BEGIN

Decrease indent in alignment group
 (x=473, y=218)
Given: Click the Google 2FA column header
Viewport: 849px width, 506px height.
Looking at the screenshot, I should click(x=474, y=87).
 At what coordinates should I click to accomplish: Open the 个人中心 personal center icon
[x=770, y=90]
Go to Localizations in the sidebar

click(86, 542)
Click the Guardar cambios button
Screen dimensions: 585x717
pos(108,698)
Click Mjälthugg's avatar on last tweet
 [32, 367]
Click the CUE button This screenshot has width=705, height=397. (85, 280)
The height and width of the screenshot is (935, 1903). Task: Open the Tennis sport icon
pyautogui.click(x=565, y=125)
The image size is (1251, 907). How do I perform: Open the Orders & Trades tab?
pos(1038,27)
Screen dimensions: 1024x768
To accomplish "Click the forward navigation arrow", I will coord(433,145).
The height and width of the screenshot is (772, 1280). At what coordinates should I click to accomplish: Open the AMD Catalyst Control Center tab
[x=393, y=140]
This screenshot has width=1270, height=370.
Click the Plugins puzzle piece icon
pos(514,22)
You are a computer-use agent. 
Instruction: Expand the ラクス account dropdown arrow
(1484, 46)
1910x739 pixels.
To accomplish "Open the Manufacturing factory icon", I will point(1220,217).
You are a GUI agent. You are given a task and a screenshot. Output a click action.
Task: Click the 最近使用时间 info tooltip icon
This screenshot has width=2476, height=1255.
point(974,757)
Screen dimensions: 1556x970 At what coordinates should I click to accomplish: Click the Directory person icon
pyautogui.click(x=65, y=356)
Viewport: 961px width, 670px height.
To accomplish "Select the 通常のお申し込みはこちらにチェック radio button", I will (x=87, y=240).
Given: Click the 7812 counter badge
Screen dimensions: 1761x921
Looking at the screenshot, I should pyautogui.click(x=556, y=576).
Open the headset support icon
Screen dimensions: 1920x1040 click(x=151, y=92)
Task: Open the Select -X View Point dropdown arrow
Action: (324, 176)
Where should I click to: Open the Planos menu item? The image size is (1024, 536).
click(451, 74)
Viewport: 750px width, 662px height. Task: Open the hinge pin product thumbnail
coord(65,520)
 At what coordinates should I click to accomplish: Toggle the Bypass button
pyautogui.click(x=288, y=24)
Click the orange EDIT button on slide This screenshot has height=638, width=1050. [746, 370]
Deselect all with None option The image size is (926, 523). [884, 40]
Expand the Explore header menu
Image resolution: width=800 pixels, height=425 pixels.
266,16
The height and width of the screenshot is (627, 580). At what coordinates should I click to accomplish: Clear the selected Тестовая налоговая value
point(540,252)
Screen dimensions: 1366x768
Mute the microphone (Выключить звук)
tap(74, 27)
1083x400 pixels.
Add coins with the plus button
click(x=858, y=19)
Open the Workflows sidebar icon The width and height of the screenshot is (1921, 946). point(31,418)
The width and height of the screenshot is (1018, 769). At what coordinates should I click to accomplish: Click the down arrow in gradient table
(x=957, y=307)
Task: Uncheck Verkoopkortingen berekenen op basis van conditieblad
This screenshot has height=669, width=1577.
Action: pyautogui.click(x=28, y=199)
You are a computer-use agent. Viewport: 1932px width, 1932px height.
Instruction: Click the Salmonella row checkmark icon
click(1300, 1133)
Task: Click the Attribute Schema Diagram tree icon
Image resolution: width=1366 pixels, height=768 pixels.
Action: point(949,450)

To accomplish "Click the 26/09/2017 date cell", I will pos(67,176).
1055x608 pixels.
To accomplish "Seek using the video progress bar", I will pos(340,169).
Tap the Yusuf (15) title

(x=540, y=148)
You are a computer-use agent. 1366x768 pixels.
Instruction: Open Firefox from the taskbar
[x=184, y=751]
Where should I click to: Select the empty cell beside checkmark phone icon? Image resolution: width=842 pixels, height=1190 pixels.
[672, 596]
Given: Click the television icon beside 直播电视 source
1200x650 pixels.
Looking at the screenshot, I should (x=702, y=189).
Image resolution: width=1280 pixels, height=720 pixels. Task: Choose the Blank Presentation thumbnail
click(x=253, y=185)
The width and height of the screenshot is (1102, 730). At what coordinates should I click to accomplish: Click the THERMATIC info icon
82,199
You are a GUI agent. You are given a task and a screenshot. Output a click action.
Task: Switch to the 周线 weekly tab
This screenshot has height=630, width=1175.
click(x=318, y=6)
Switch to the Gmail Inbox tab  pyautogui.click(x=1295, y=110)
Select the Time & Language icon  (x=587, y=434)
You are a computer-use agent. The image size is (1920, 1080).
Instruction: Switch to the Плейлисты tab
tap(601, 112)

END

WORK REQUIRED: Extract every line of the data above and reproduce it verbatim, keeping each character, space and line break unchanged.

EXERCISE RESULT:
Decrease indent in alignment group
 (x=473, y=218)
Given: Click the Google 2FA column header
Viewport: 849px width, 506px height.
Looking at the screenshot, I should click(x=474, y=87).
 At what coordinates should I click to accomplish: Open the 个人中心 personal center icon
[x=770, y=90]
Go to Localizations in the sidebar

click(86, 542)
Click the Guardar cambios button
Screen dimensions: 585x717
pos(108,698)
Click Mjälthugg's avatar on last tweet
 [32, 367]
Click the CUE button This screenshot has width=705, height=397. (85, 280)
The height and width of the screenshot is (935, 1903). Task: Open the Tennis sport icon
pyautogui.click(x=565, y=125)
The image size is (1251, 907). How do I perform: Open the Orders & Trades tab?
pos(1038,27)
Screen dimensions: 1024x768
To accomplish "Click the forward navigation arrow", I will coord(433,145).
The height and width of the screenshot is (772, 1280). At what coordinates should I click to accomplish: Open the AMD Catalyst Control Center tab
[x=393, y=140]
This screenshot has width=1270, height=370.
Click the Plugins puzzle piece icon
pos(514,22)
You are a computer-use agent. 
Instruction: Expand the ラクス account dropdown arrow
(1484, 46)
1910x739 pixels.
To accomplish "Open the Manufacturing factory icon", I will point(1220,217).
You are a GUI agent. You are given a task and a screenshot. Output a click action.
Task: Click the 最近使用时间 info tooltip icon
This screenshot has width=2476, height=1255.
point(974,757)
Screen dimensions: 1556x970 At what coordinates should I click to accomplish: Click the Directory person icon
pyautogui.click(x=65, y=356)
Viewport: 961px width, 670px height.
To accomplish "Select the 通常のお申し込みはこちらにチェック radio button", I will (x=87, y=240).
Given: Click the 7812 counter badge
Screen dimensions: 1761x921
Looking at the screenshot, I should pyautogui.click(x=556, y=576).
Open the headset support icon
Screen dimensions: 1920x1040 click(x=151, y=92)
Task: Open the Select -X View Point dropdown arrow
Action: (324, 176)
Where should I click to: Open the Planos menu item? The image size is (1024, 536).
click(451, 74)
Viewport: 750px width, 662px height. Task: Open the hinge pin product thumbnail
coord(65,520)
 At what coordinates should I click to accomplish: Toggle the Bypass button
pyautogui.click(x=288, y=24)
Click the orange EDIT button on slide This screenshot has height=638, width=1050. [746, 370]
Deselect all with None option The image size is (926, 523). [884, 40]
Expand the Explore header menu
Image resolution: width=800 pixels, height=425 pixels.
266,16
The height and width of the screenshot is (627, 580). At what coordinates should I click to accomplish: Clear the selected Тестовая налоговая value
point(540,252)
Screen dimensions: 1366x768
Mute the microphone (Выключить звук)
tap(74, 27)
1083x400 pixels.
Add coins with the plus button
click(x=858, y=19)
Open the Workflows sidebar icon The width and height of the screenshot is (1921, 946). point(31,418)
The width and height of the screenshot is (1018, 769). At what coordinates should I click to accomplish: Click the down arrow in gradient table
(x=957, y=307)
Task: Uncheck Verkoopkortingen berekenen op basis van conditieblad
This screenshot has height=669, width=1577.
Action: pyautogui.click(x=28, y=199)
You are a computer-use agent. Viewport: 1932px width, 1932px height.
Instruction: Click the Salmonella row checkmark icon
click(1300, 1133)
Task: Click the Attribute Schema Diagram tree icon
Image resolution: width=1366 pixels, height=768 pixels.
Action: point(949,450)

To accomplish "Click the 26/09/2017 date cell", I will pos(67,176).
1055x608 pixels.
To accomplish "Seek using the video progress bar", I will pos(340,169).
Tap the Yusuf (15) title

(x=540, y=148)
You are a computer-use agent. 1366x768 pixels.
Instruction: Open Firefox from the taskbar
[x=184, y=751]
Where should I click to: Select the empty cell beside checkmark phone icon? Image resolution: width=842 pixels, height=1190 pixels.
[672, 596]
Given: Click the television icon beside 直播电视 source
1200x650 pixels.
Looking at the screenshot, I should (x=702, y=189).
Image resolution: width=1280 pixels, height=720 pixels. Task: Choose the Blank Presentation thumbnail
click(x=253, y=185)
The width and height of the screenshot is (1102, 730). At what coordinates should I click to accomplish: Click the THERMATIC info icon
82,199
You are a GUI agent. You are given a task and a screenshot. Output a click action.
Task: Switch to the 周线 weekly tab
This screenshot has height=630, width=1175.
click(x=318, y=6)
Switch to the Gmail Inbox tab  pyautogui.click(x=1295, y=110)
Select the Time & Language icon  (x=587, y=434)
You are a computer-use agent. The image size is (1920, 1080).
Instruction: Switch to the Плейлисты tab
tap(601, 112)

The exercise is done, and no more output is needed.